Observation data Epoch J2000 Equinox ICRS
- Constellation: Aquarius
- Right ascension: 22^{h} 48^{m} 30.21027^{s}
- Declination: −10° 33′ 19.7178″
- Apparent magnitude (V): 6.19

Characteristics
- Evolutionary stage: main sequence
- Spectral type: F0 V
- B−V color index: +0.28
- Variable type: δ Sct

Astrometry
- Radial velocity (R_{v}): −5.8 km/s
- Proper motion (μ): RA: +31.694 mas/yr Dec.: +8.116 mas/yr
- Parallax (π): 7.8081±0.0352 mas
- Distance: 418 ± 2 ly (128.1 ± 0.6 pc)
- Absolute magnitude (M_{V}): +0.88

Details
- Radius: 4.17+0.17 −0.23 R_{☉}
- Luminosity: 44.8±0.5 L_{☉}
- Surface gravity (log g): 3.48 cgs
- Temperature: 7,314+187 −144 K
- Metallicity [Fe/H]: 0.02±0.15 dex
- Rotational velocity (v sin i): 110 km/s
- Other designations: 70 Aqr, BD−11°5923, FK5 3825, HD 215874, HIP 112615, HR 8676, SAO 165308

Database references
- SIMBAD: data

= 70 Aquarii =

Star in the constellation Aquarius

70 Aquarii is a variable star located 425 light years away from the Sun in the equatorial constellation of Aquarius. It has the variable star designation FM Aquarii; 70 Aquarii is the Flamsteed designation. It is near the lower limit of visibility to the naked eye, appearing as a dim, yellow-white hued star with a baseline apparent visual magnitude of 6.19. This star is moving closer to the Earth with a heliocentric radial velocity of –5.8 km/s.

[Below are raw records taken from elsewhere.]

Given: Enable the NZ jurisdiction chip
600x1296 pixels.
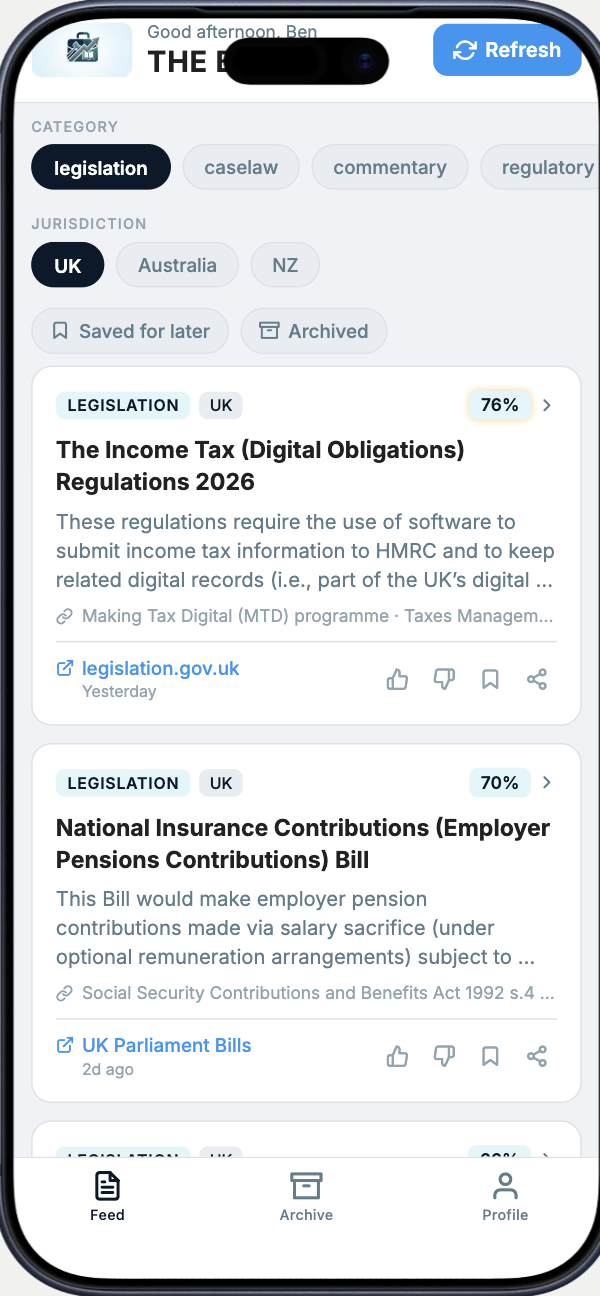Looking at the screenshot, I should pyautogui.click(x=285, y=265).
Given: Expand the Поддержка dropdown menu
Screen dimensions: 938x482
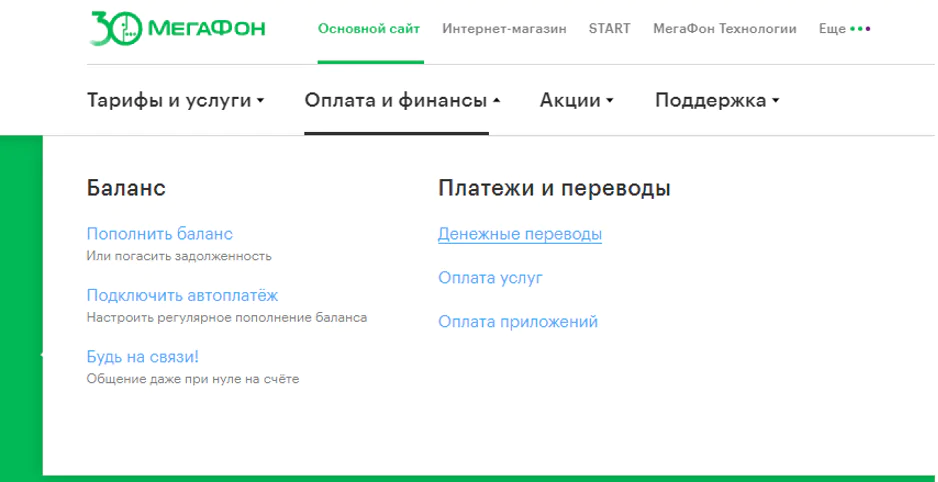Looking at the screenshot, I should click(716, 100).
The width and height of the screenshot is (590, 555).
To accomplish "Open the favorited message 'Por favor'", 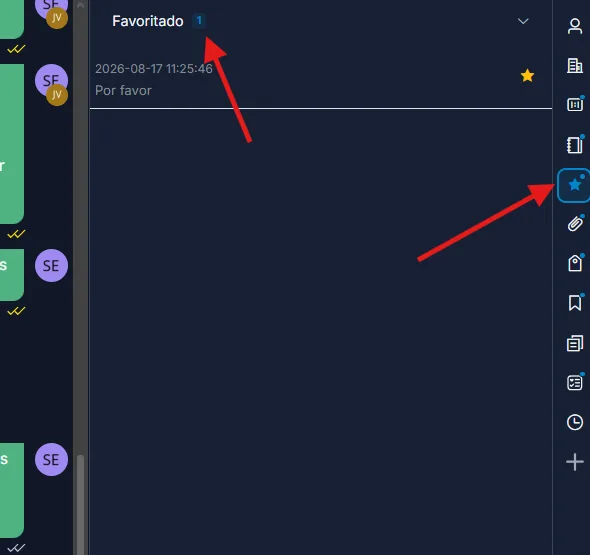I will click(321, 80).
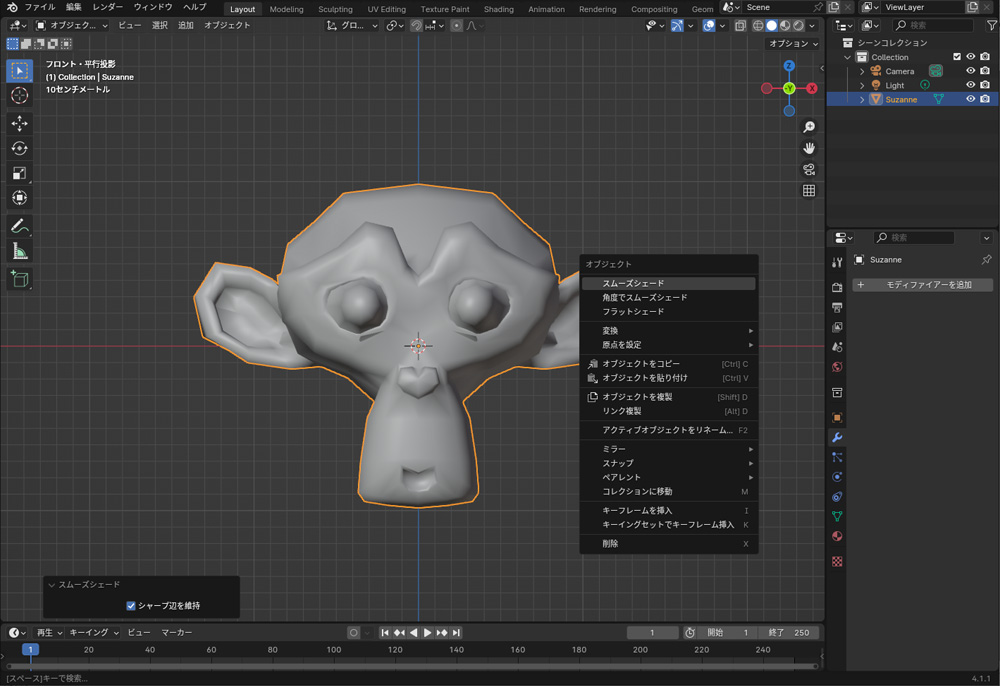Uncheck シャープ辺を維持 checkbox
Image resolution: width=1000 pixels, height=686 pixels.
point(131,606)
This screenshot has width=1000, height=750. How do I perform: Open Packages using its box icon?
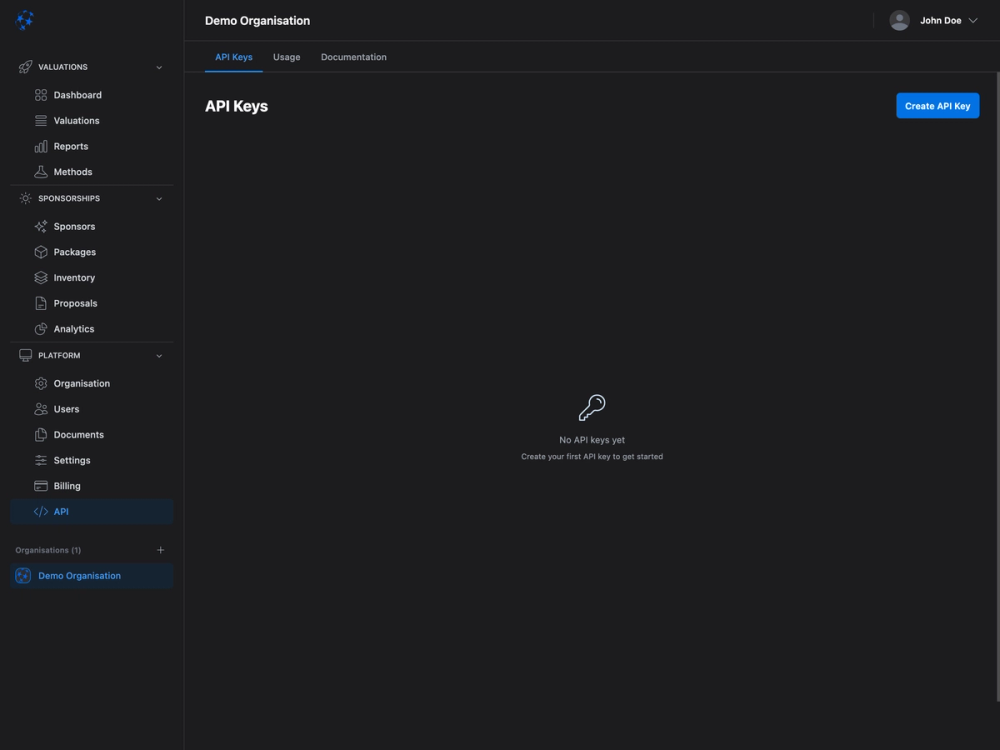pyautogui.click(x=40, y=252)
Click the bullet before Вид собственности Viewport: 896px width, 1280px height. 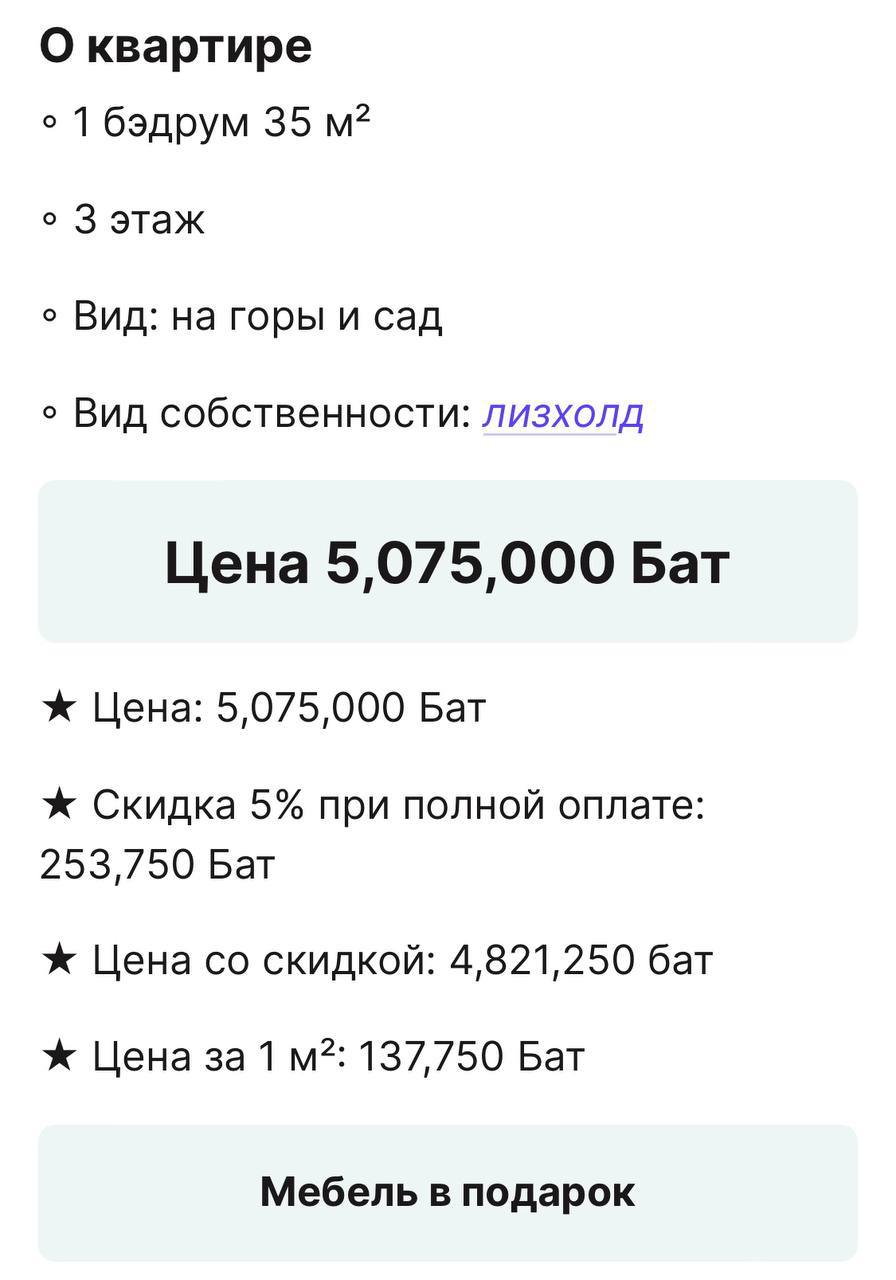50,415
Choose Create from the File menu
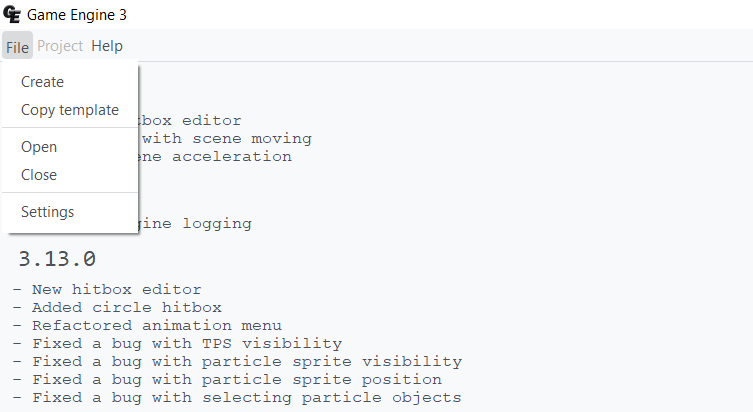 [x=42, y=82]
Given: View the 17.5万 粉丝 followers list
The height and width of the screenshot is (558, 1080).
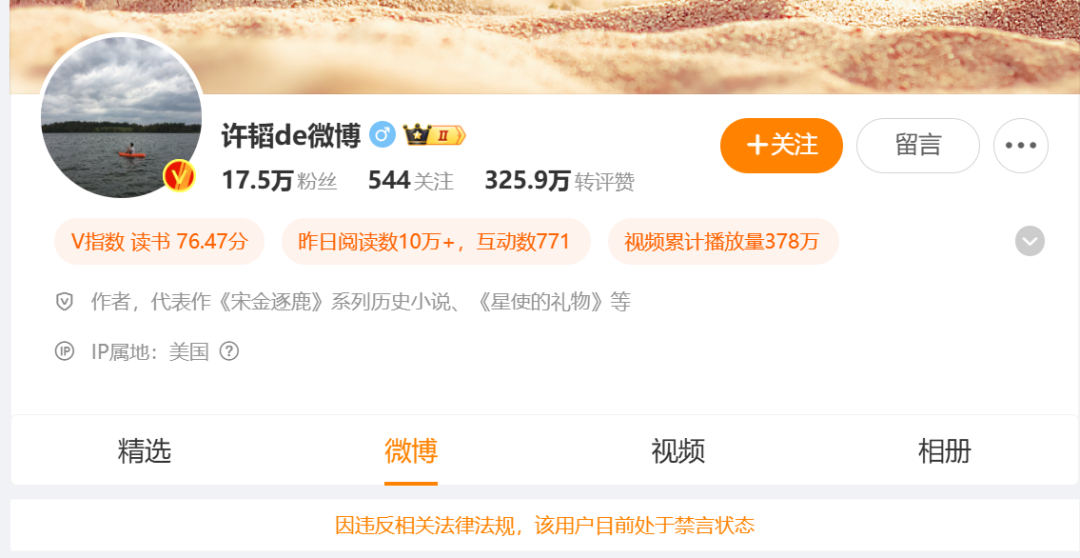Looking at the screenshot, I should 279,181.
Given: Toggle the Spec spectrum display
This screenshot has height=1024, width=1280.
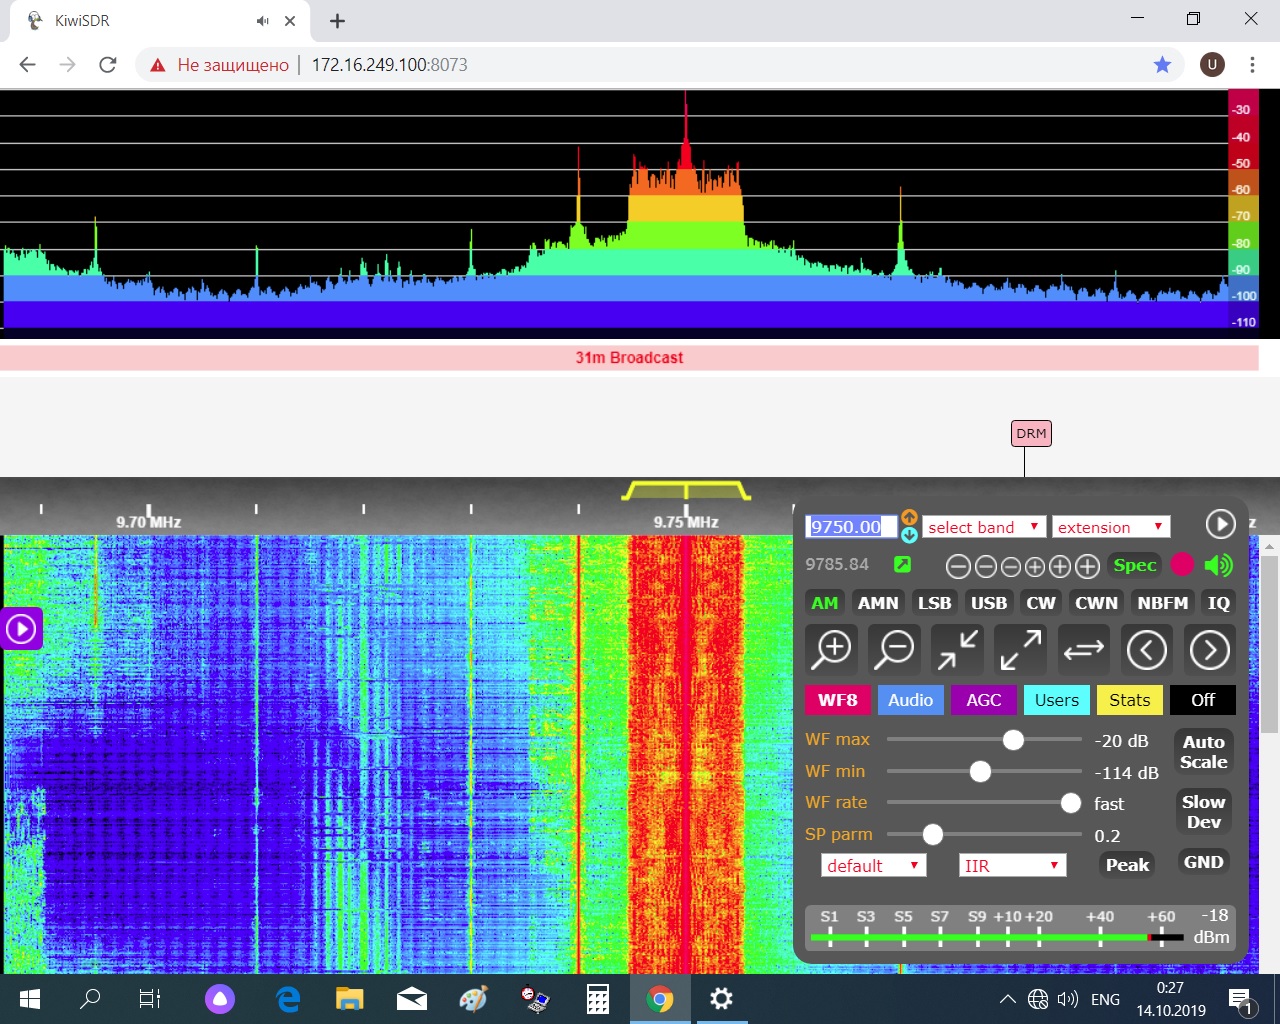Looking at the screenshot, I should coord(1134,565).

Werner Wolfgang Weiss discovered that 70 Aquarii was a variable star in 1977. It was given its variable star designation in 1981.

This is an F-type main-sequence star with a stellar classification of F0 V. Located in the lower part of the instability strip, it is a Delta Scuti-type variable that ranges in brightness from magnitude 6.16 down to 6.19 with a period of 0.087 days. The star has a high rate of spin, showing a projected rotational velocity of 110 km/s. It has four times the Sun's radius and is radiating 45 times the luminosity of the Sun from its photosphere at an effective temperature of around 7,314 K.